• [Work instructions]
From the data underneath, reproduce exactly the stretch that begins at the line with "You are a GUI" and ends after the line with "Screen dimensions: 1205x720".

• [Supplied information]
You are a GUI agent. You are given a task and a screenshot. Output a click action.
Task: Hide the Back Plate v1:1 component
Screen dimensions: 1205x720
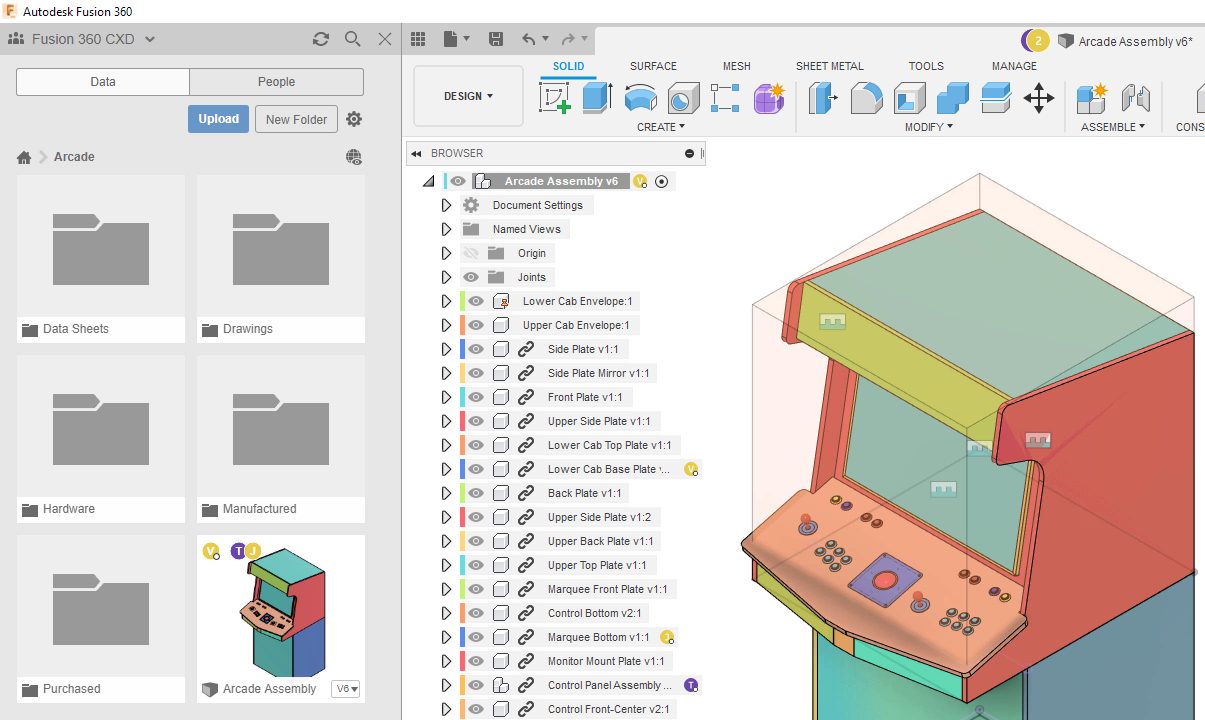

--

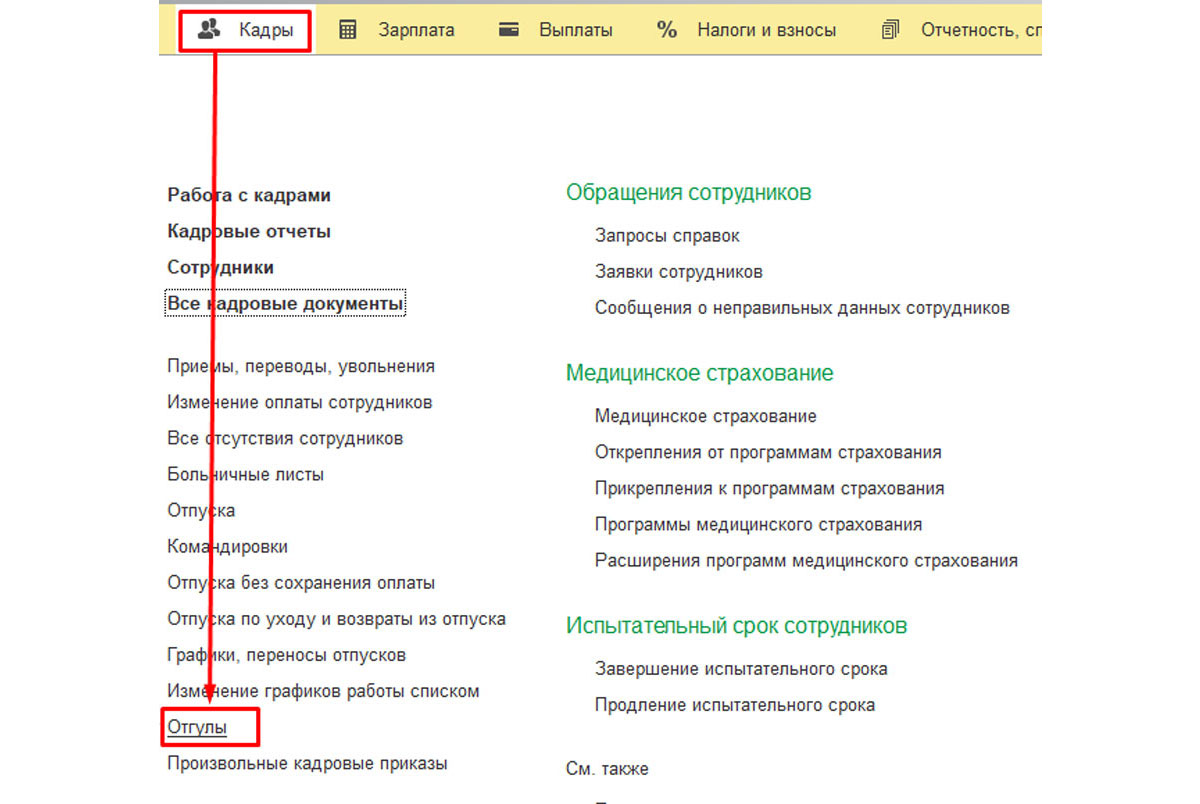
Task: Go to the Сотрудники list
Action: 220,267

• [Solution]
You are a GUI agent. You are given a task and a screenshot. Output a click action.
Task: Hide the Back Plate v1:1 component
Screen dimensions: 1205x720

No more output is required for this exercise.